Un esempio per l'allenamento della Forza potrebbe essere quello di caricare il 90% o il 95% del proprio massimale ed eseguire 1 ripetuta, dopo di che aspettare tra i 20 e i 60 secondi ed eseguirne un'altra singola ripetuta, ripetere per il numero massimo di serie giornaliero tipicamente tra le 6 e 8.
Molti appassionati di allenamento per la Forza,  giuro che questo metodo funziona veramente. Ma, come tutte le teorie, dobbiamo valutare i rischi ei benefici. L'allenamento Rest-pausa è estremamente stressante  per il sistema nervoso centrale e può essere pericoloso, soprattutto quando comincia a presentarsi la stanchezza.

 

ESEMPI DI ALLENMANETO CON METODO REST-PAUSE 

Un esempio base di allenamento con il metodo Rest-Pause per la Forza su panca piana, potrebbe essere il seguente: caricare il 90% o il 95% del proprio massimale ed eseguire 1 ripetuta, dopo di che aspettare 30 secondi ed eseguirne un'altra singola ripetuta, ripetere per il numero massimo di serie giornaliero. Se l'obbiettivo è l'ipertrofia, abbassare il peso ma mantenere l'intensità dell'allenamento, in altre parole, caricare un peso che permetta di eseguire tra le 6 e 10 ripetizioni, aspettare 20 secondi, eseguire un'altra ripetizione con lo stesso peso, probabilmente riuscirete ad eseguire tra le 2-3 ripetizioni, ripetere per 3 volte andando ad eseguire 3 sotto serie.
Uno scenario di Rest-Pause con enfasi per l'Ipertrofia potrebbe essere il seguente:

  • Serie 1: 80Kg x 8 Ripetute, Riposo 20 secondi 
  • Serie 2: 80Kg x 3 Ripetute, Riposo 20 secondi
  • Serie 3: 80Kg x 2 Ripetute

Tuttavia, questo metodo come già accennato precedentemente stressa il sistema nervoso centrale (CNS), quindi non dovrebbe essere usato in ogni allenamento o per ogni serie. Inoltre, evitare l'uso di questo metodo con movimenti altamente tecnici come il sollevamento olimpico (Snatch, Clean & Jerk). 

 

INDICAZIONI GENERALI

 Prima di iniziare:

  • Step 1:  Determina il tuo scopo. Per Forza, usa 85%+. Per Ipertofia, usa 70-85%. Per Endurance, usa meno del  70%.
  • Step 2:  Imposta il riposo tra le sotto serie. Per Forza, usa 20-60 secondi. Per Ipertrofia, usa 20-30 secondi. Per  Endurance,  usa 10-30 secondi. 

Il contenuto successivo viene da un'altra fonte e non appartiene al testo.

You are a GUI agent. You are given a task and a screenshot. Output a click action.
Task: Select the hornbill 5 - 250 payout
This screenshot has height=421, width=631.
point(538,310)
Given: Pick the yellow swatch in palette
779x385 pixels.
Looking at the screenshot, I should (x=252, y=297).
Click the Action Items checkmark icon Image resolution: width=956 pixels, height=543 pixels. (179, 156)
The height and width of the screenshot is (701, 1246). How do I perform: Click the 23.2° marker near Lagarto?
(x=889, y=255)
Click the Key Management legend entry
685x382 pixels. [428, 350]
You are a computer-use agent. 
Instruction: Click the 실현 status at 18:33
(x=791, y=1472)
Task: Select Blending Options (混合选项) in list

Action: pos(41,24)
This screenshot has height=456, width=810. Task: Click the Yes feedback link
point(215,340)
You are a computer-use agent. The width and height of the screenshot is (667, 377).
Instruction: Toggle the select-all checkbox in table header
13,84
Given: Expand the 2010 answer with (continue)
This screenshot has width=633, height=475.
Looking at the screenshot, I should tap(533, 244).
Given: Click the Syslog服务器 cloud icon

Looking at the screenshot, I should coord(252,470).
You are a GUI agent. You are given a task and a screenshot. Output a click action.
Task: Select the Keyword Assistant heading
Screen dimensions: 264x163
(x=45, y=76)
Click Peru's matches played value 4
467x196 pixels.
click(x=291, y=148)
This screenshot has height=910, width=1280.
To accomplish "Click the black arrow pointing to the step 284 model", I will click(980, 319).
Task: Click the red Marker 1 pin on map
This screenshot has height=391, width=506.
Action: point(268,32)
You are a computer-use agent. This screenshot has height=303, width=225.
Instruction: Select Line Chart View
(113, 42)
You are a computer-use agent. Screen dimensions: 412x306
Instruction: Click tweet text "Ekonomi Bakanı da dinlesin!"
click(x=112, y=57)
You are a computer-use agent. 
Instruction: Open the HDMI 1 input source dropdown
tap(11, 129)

Le ricerche sul Rest-Pause suggeriscono che possa risultare un metodo efficace per sviluppare una maggiore forza esplosiva, una maggiore endurance muscolare, una maggiore ipertrofia muscolare, un maggiore dispendio energetico post-allenamento (EPOC), un maggiore dimagrimento, e un elevato danno muscolare rispetto ai metodi tradizionali o ad altre tecniche speciali.